Supplied entries:
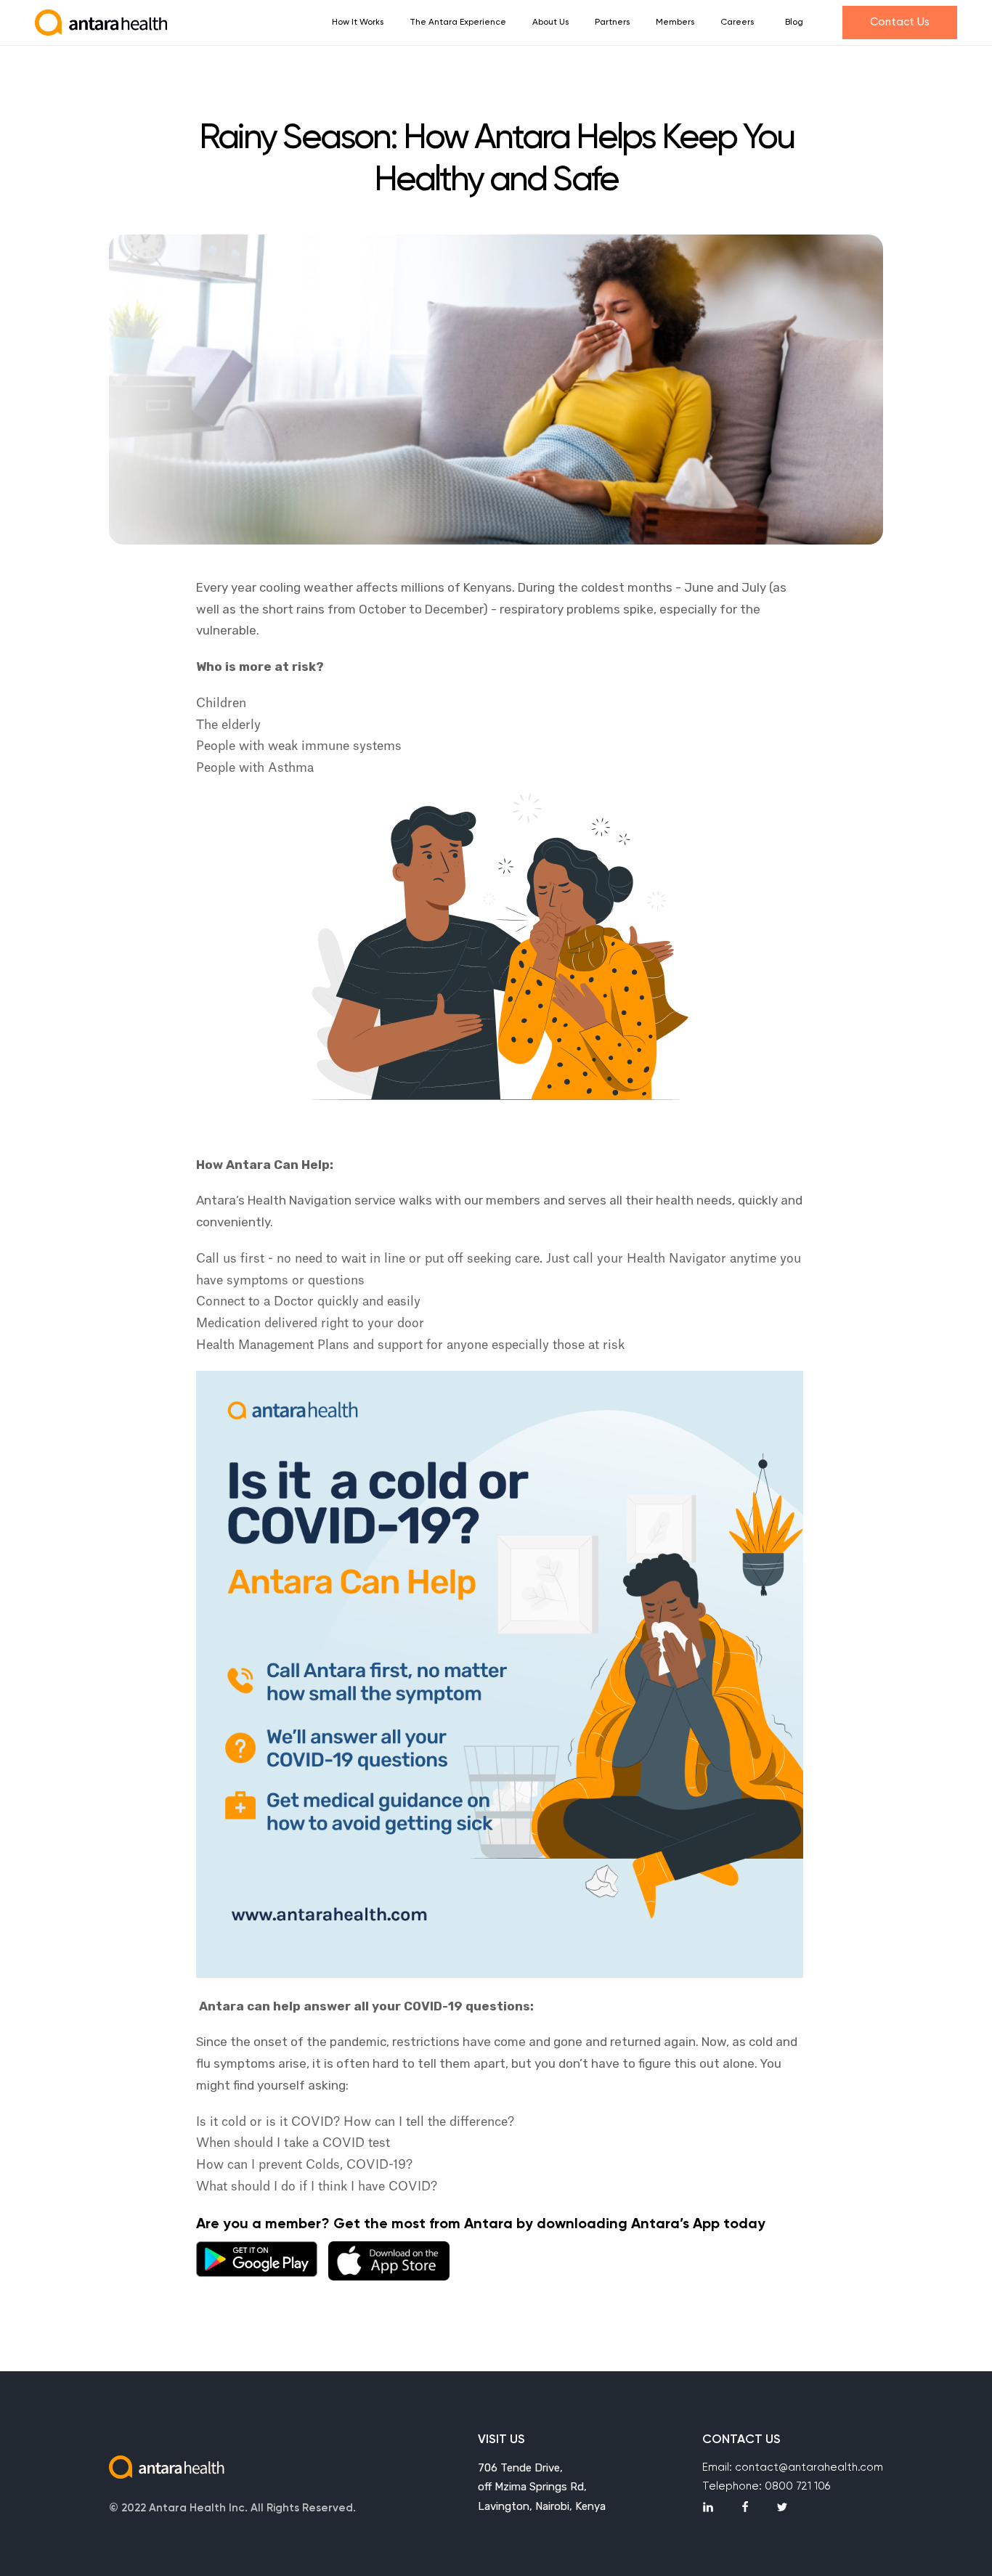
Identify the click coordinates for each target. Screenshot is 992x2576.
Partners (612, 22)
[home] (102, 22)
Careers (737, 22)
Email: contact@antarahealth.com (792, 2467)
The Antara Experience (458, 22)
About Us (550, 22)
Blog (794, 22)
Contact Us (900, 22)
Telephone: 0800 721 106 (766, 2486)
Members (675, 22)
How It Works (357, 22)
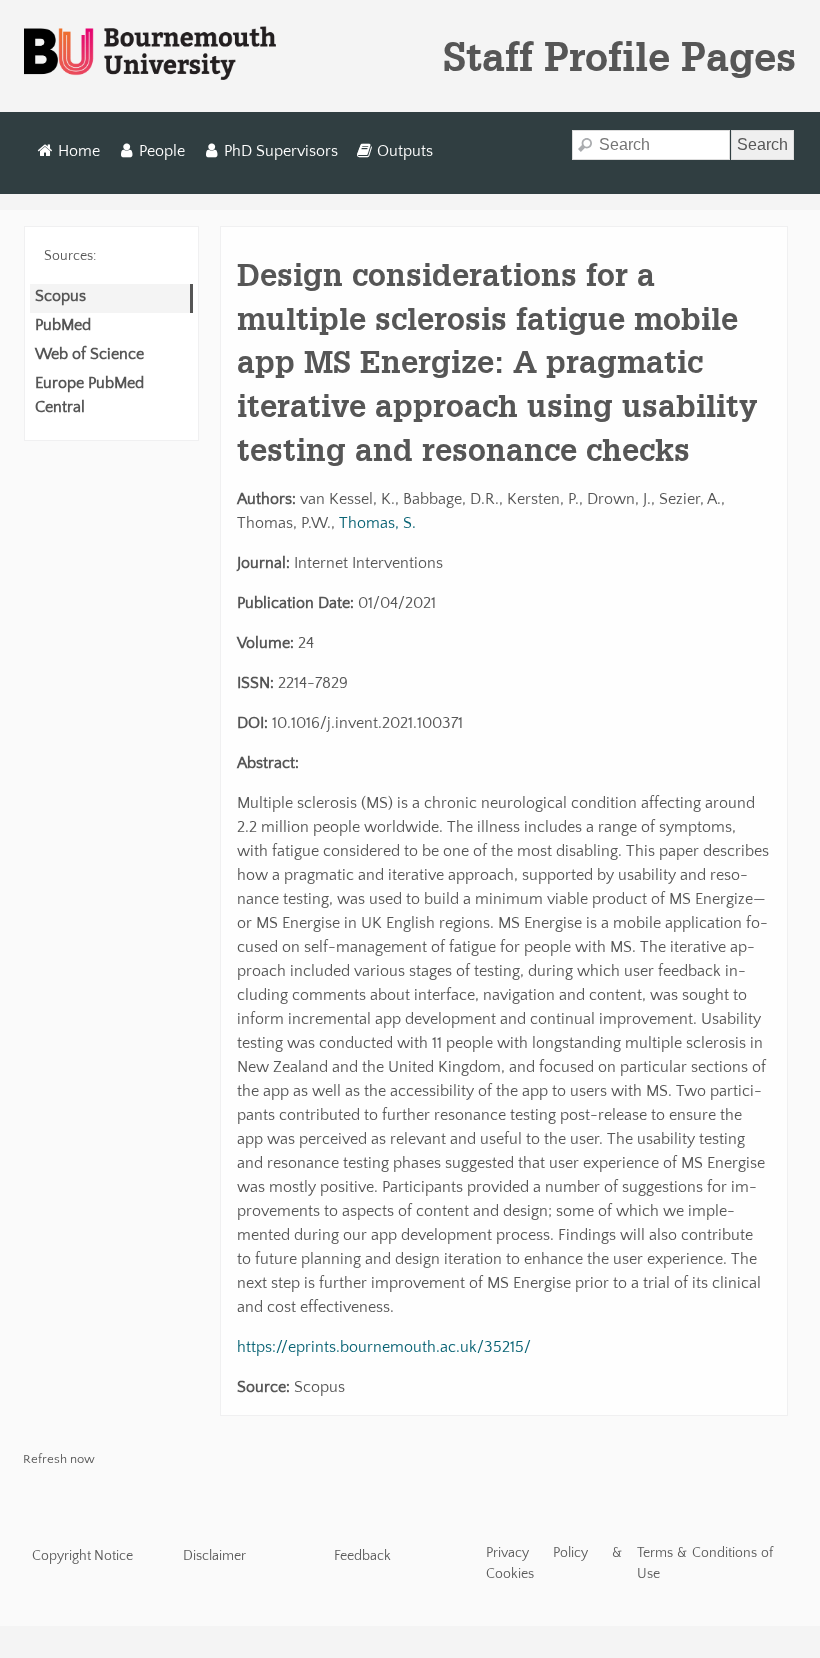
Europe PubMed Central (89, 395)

What the exercise asks: A faithful reproduction of every entry, with no pictures, is the expected answer.

The answer:
Identify the click coordinates for each target. Screenshot is 992x2576.
Partners (612, 22)
[home] (102, 22)
Careers (737, 22)
Email: contact@antarahealth.com (792, 2467)
The Antara Experience (458, 22)
About Us (550, 22)
Blog (794, 22)
Contact Us (900, 22)
Telephone: 0800 721 106 (766, 2486)
Members (675, 22)
How It Works (357, 22)
Europe PubMed Central (89, 395)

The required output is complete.